犬猫の健康診断の検査項目についての見解(私見)なんですが、趣意は、
例えば、小型犬種による僧帽弁閉鎖不全疾患、猫の場合の心筋症や尿結石症など、それぞれの犬種などによって罹患する可能性の高い疾患は、なるべくその有無を探ることが必要でしょう。何事も先入観が先行するのはやや問題がありますが、好発疾患に関してはむしろその逆でしょう。これは人での高血圧や糖尿病などと同様に考えてもよいかもしれません。かつ、今の獣医療レベルでその有無や程度を把握することは、それ程困難ではありまん。以下、つれづれに思考していることを書き連ねてみます。
<視診・聴診・(腹部)触診>:
①心雑音の有無と程度は、小型犬に多発する僧帽弁閉鎖不全の早期発見と投薬開始の判定に重要です。不整脈は心疾患存在の追及に役立ちます。
②体表の腫瘤などは飼い主が発見して来院することが普通ですが、院内の触診で見つかることも少なくありません。犬ではリンパ腫も多いことから、体表シンパ節の触診も重要です。
③腹部触診では腫大した脾臓や肝臓、委縮した腎臓、膀胱結石などを触知することができます。腹腔内腫瘍や腸管の腫瘍を発見することもあります。

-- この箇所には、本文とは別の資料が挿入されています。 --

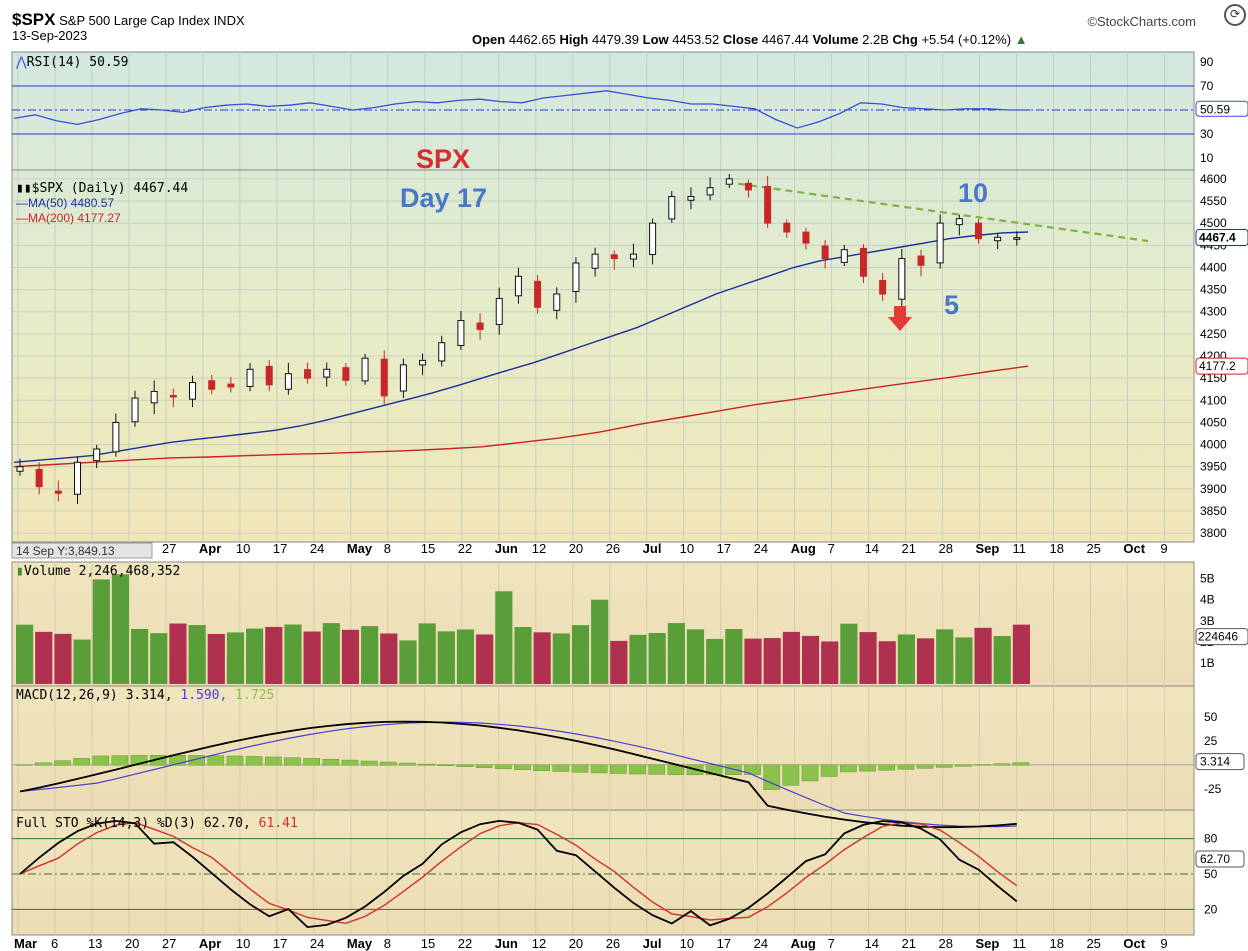  What do you see at coordinates (1208, 663) in the screenshot?
I see `volume-tick-label: 1B` at bounding box center [1208, 663].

④犬では口腔内腫瘍が多く見られますし、ネコでは口内炎が多発しますから、口腔内の視診も欠かせません。
<血液検査>:
①犬猫の死因のワースト3のなかに腎不全があります。腎機能値の異常を早期に発見し、その後の食餌療法などを実施することでかなりの延命が可能です。

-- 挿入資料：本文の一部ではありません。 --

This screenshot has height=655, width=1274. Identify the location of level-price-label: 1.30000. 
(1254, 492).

②肝臓機能の異常も、その原因と早期の治療開始には重要です。最近増加している肝臓腫瘍やクッシング症候群、胆泥症などの手掛かりとなります。
③血糖値の上昇は糖尿病の予備群の発見に重要です。
④コレステロール値の上昇は犬の甲状腺機能低下症のルールアウトに必要でしょう。
⑤血中ナトリウム値の低下と血中カリウム値の上昇はアジソン病(副腎皮質機能低下症)の診断に、血清タンパク(アルブミン)値の低下はリンパ管拡張症など蛋白漏出性腸炎の診断に重要です・・・・・・が、これらの検査は何らかの臨床症状が見られてから実施するのが一般でしょう。
<特になし>:
①「健康診断でひとつだけ検査を受けるとしたら何を選びますか?」との問いに、お医者さんが応えたのが「特になし」であったように、犬猫でも「ひとつだけ選べ」となったら、「特になし」となるかもしれません。
<超音波検査>:
①聴診や触診、血液検査で異常が見られたら、超音波検査が勧められます。保定は必要ですが、検査自体は非侵襲ですから安心です。

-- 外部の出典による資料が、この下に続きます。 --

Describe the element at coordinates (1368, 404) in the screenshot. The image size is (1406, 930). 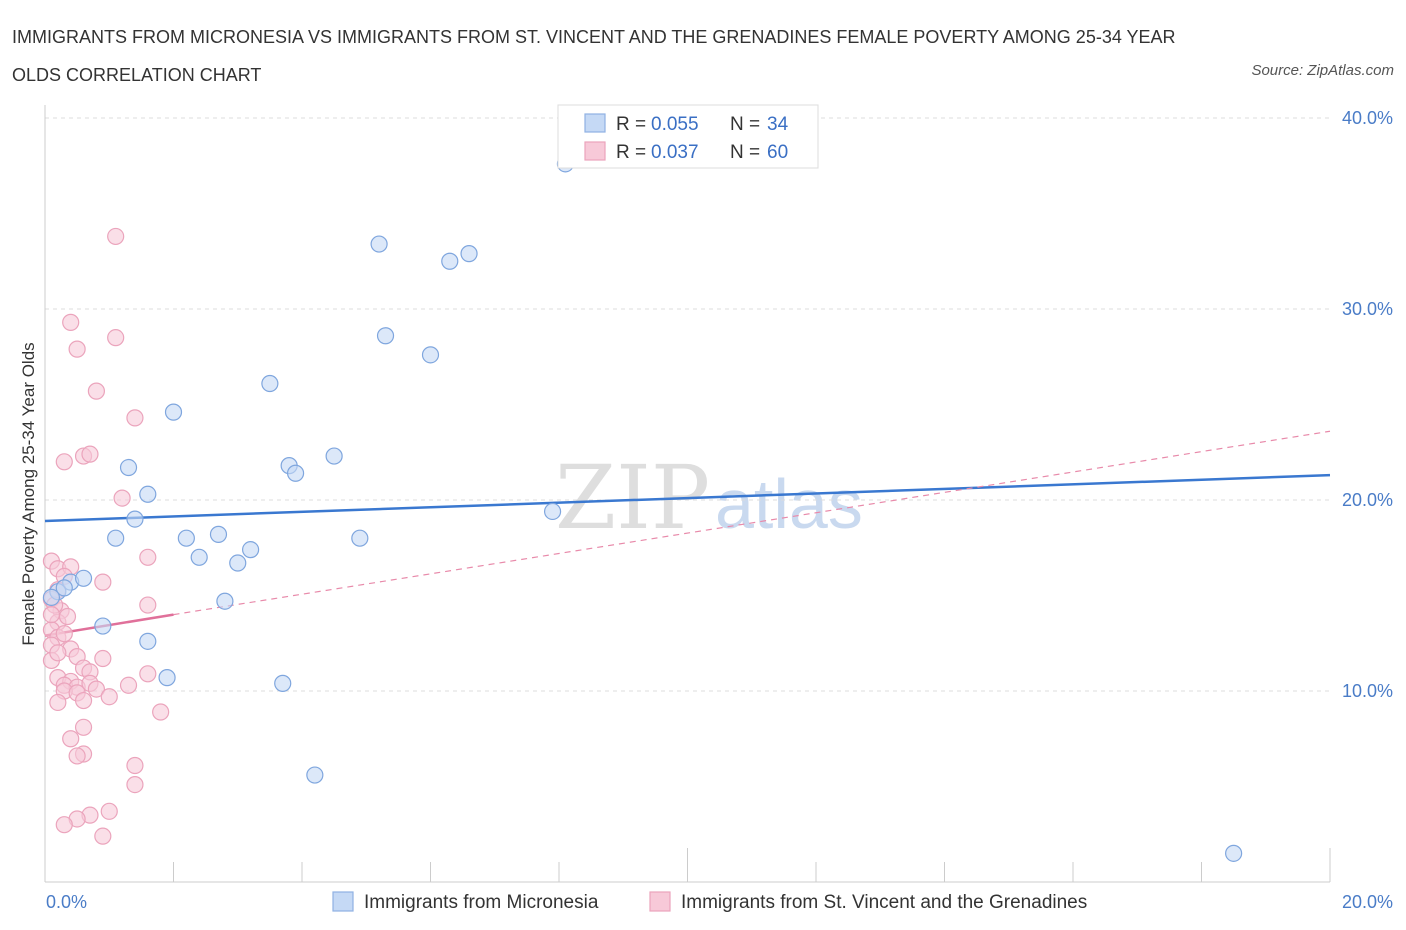
I see `y-tick-labels: 10.0% 20.0% 30.0% 40.0%` at that location.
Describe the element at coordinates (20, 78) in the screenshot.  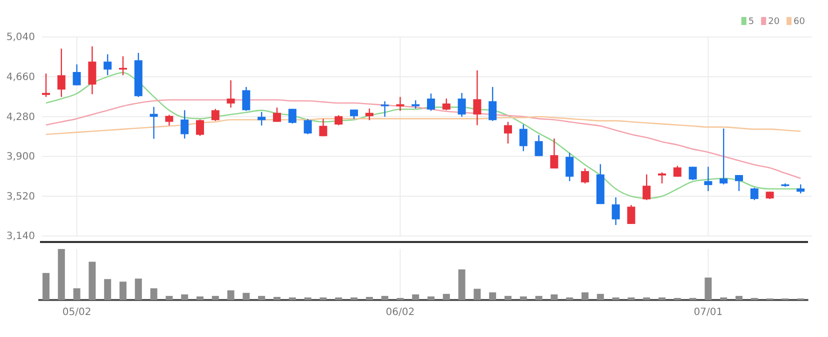
I see `y-tick-label: 4,660` at that location.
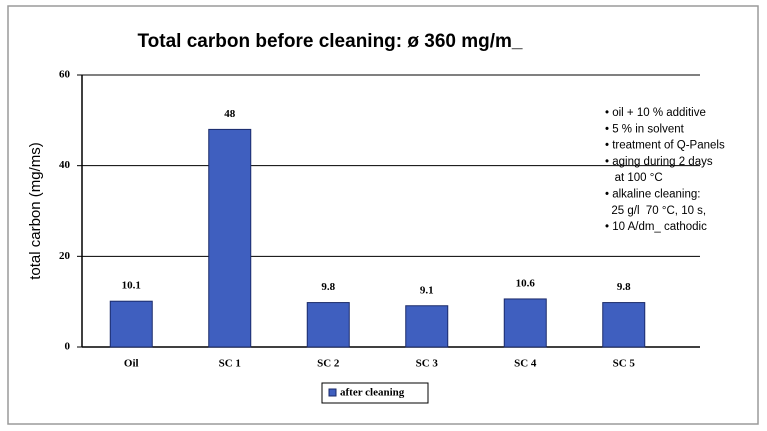  Describe the element at coordinates (645, 129) in the screenshot. I see `annotation: • 5 % in solvent` at that location.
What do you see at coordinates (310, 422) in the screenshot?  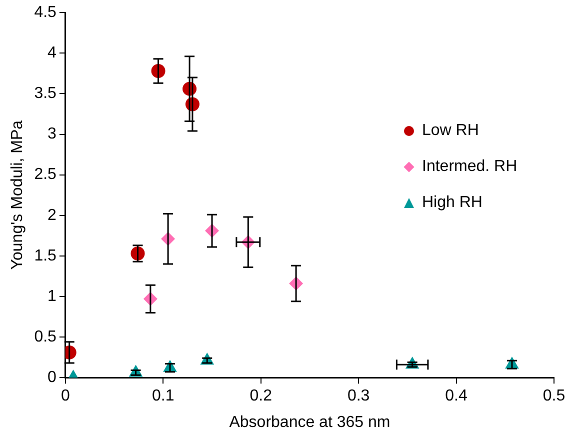 I see `x-axis-title: Absorbance at 365 nm` at bounding box center [310, 422].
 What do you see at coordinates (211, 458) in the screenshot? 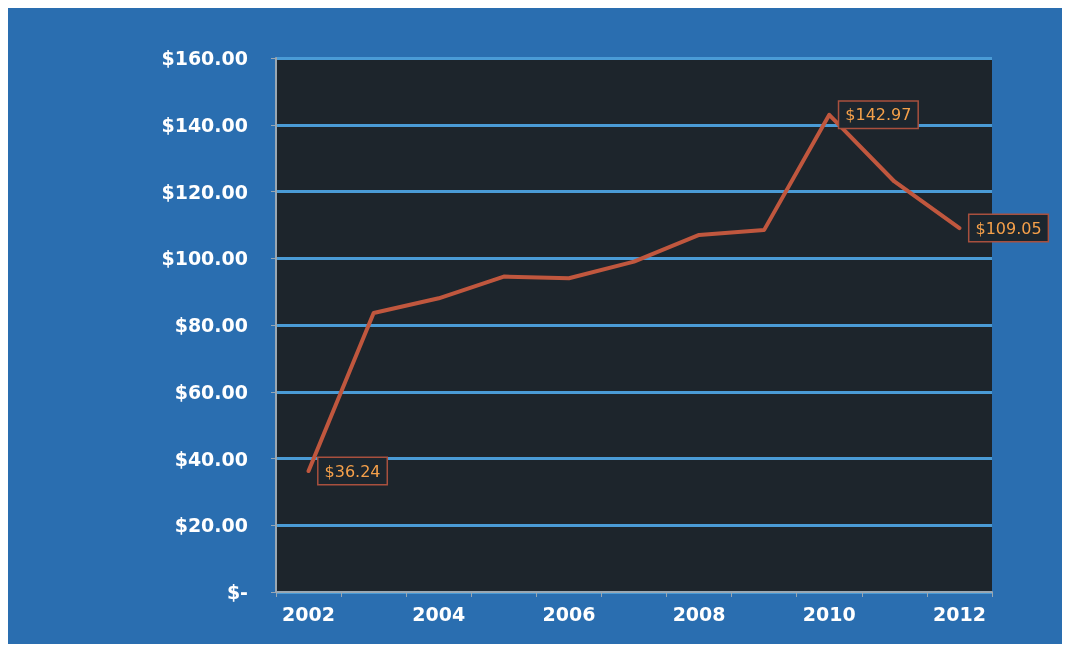
I see `y-tick-label: $40.00` at bounding box center [211, 458].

②仮に血尿の症例で膀胱を診る場合、同時に腎臓(腎結石・腎盂拡張・腎囊胞など)と尿管のチェックもしましょう。どうせならのついでで、肝臓や脾臓もチェックしましょう。
③それならば、心臓の弁と心筋の厚さも調べましょう。
<レントゲン撮影>:
①仮に腹部に腫瘍(腫瘤)があって肺転移を確認する場合とか、手術前提で術前情報をより多く入手するにはレントゲン撮影が必要です。
②しかし、健康診断でいきなりのレントゲン撮影は一般的でないでしょう。
以上、一田舎の一町医者(獣医)が、町医者レベルでできることで、常々考えていることを書き連ねてみました。参考になれば幸甚であります。